チェンライの市場から

「市場に並べられた商品からその国の生活がわかる」と言われます。当ブログを通じてチェンライに暮らす人々の生活を知って頂きたいと思います。 チェンライに来たのは2009年から、介護ロングステイは2018年8月母の死去で終わりとなり、一人で新しい生活を始めました。

一時帰国とビール

一時帰国とビール

JICAの「健康診断一時帰国」制度により12月2日から1月間の予定で日本に滞在している。シニアボランティアには赴任後6ヶ月以上18ヶ月未満の間に胃カメラ検診、肝機能検診などの健康診断を日本国内で受けることが義務付けられている。これは義務となっているがJICAの費用で一時日本に戻ることができるという青年協力隊員には無い特典である。いいですねー、SVは、という彼らの羨望の声に送られて帰国した。

始めは赴任後1年の来年3月ごろの一時帰国を考えていたが、ウ国の学校の新学期は9月であり、3,4月には春休みが無く授業をしなければならない。また、先輩SVから、早めに健康診断一時帰国を利用し、教材、食材を仕入れてきたほうがいいですよ、とのアドバイスもあり、赴任後8ヶ月にしての一時帰国となった。12月は生徒が各地の銀行、政府機関へ実習に出ている。

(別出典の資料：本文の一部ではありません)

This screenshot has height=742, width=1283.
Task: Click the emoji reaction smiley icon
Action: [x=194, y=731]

授業はやっていないので、学校に迷惑をかけることはない。

いざ帰ることが決まると、たった8ヶ月しか経っていないのに嬉しくてわくわくする。商社マンにしろ、外交官にしろ、早く日本に帰って、温泉につかり、刺身と熱燗で一杯、などと考えているようでは日本人のグローバル化の道は遠い、などと昔は思っていたが、自分が海外に暮らしてみると、熱燗で一杯の気持はよくわかる。

熱燗もいいが、ビールは飲みたいと思った。ウズベクには国産、輸入とビールの種類は沢山あるが余り美味しくない。比較的人気があるのはロシアのバルチカというビールである。3番、5番、7番が人気がある。番号があがっていくにつれてアルコール度数が上がって、バルチカの9番はアルコール度数8%となっている。普通のビールのつもりで飲んでいると酔いが早く回ることになる。スコティッシュ・ダンスに参加したときニュージーランドの外交官が、バルチカを「ビールのようなもの」といっていたが、こういったビールを飲んでいると、アー、日本のビールが飲みたい、という気持になる。発泡酒でもウズベクで飲むビールとは比較にならない。日本の技術、品質水準の高さを感じる。

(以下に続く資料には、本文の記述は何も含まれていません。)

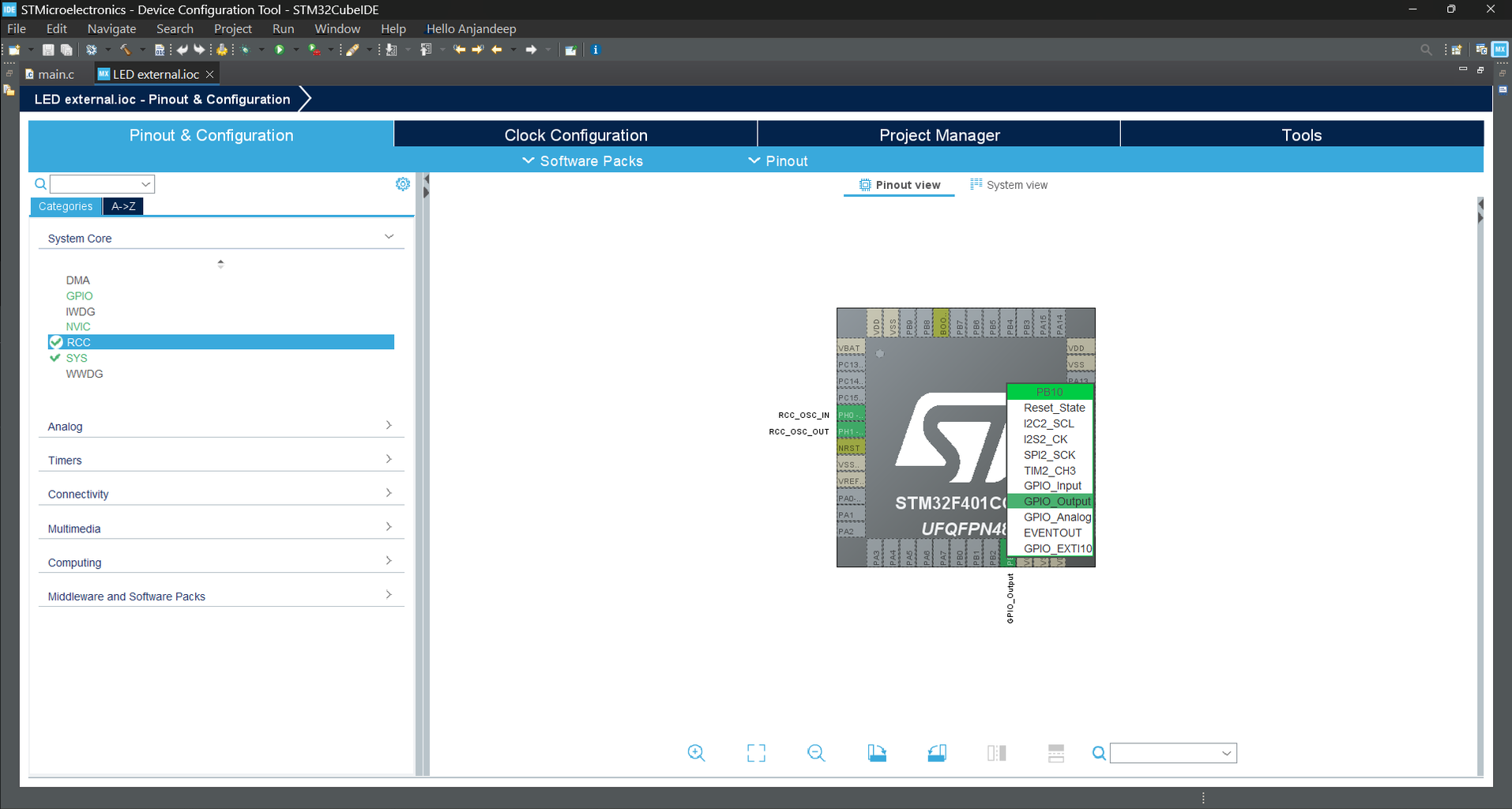Rotate the chip view clockwise
Viewport: 1512px width, 809px height.
(x=877, y=753)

実は日本でサラリーマンをしていたときは、ほとんど毎日飲んでいた。1年に1、2度自分はアル中ではないかと心配になり、1週間ほど禁酒をして、ああ自分はアルコール中毒ではないと安心してまた飲み始めるという生活だった。ところがウ国に来て、余りにもビールがまずいのと、自分の住んでいる地域がイスラム街で酒を販売する店が近くにないという理由で晩酌の習慣がなくなってしまった。

SV経験の長い人に聞くと、何処の国でもSVは酒をとことん飲む人とパーティは別にして通常はまったく飲まない人に分かれるという。確かに単身赴任であれば、「あなた、そんなに飲んだら体に毒よ」などと言ってくれる人はいないから朝から飲んでも、どんなに飲んでも大丈夫。だから飲む人は酒量が増えるのだが、酒の上で問題を起こすとか健康に影響するという人がいないのは、さすがにセルフコントロールができる立派な人ばかりだからだと思う。
自分はというと比較的時間の自由な教職ということで飲み始めたら朝から飲み始め、止め処がなくなる恐れがある。自己管理に自信がもてない。また、ビールの買出しにバスで出かけ、重いビール瓶を下げて帰るのも面倒だ。飲まなければ飲まなくても良いということがウ国に来てわかった。さらに飲酒の習慣がなくなったために肝機能が上昇し、二日酔いしなくなった。これもSVになって得られた成果の一つか。

12月2日に成田に到着して、その足である団体の忘年会に駆けつけて久し振りに会う知人、友人と美味しいビールを飲むことができた。それ以来、ずっと知人、友人と飲み続けているが、それでも日ごろの不義理を解消するには至っていない。健康診断一時帰国であるが、静謐なウ国暮らしと違ってたいそう不健康な日々ではある。でも美味しいビールが飲める上に皆様からいろいろとご教示、励ましをいただくことができる。こういった楽しく有意義な時間が持てることは無上の喜びである。これもウズベクに行ったおかげであろうか。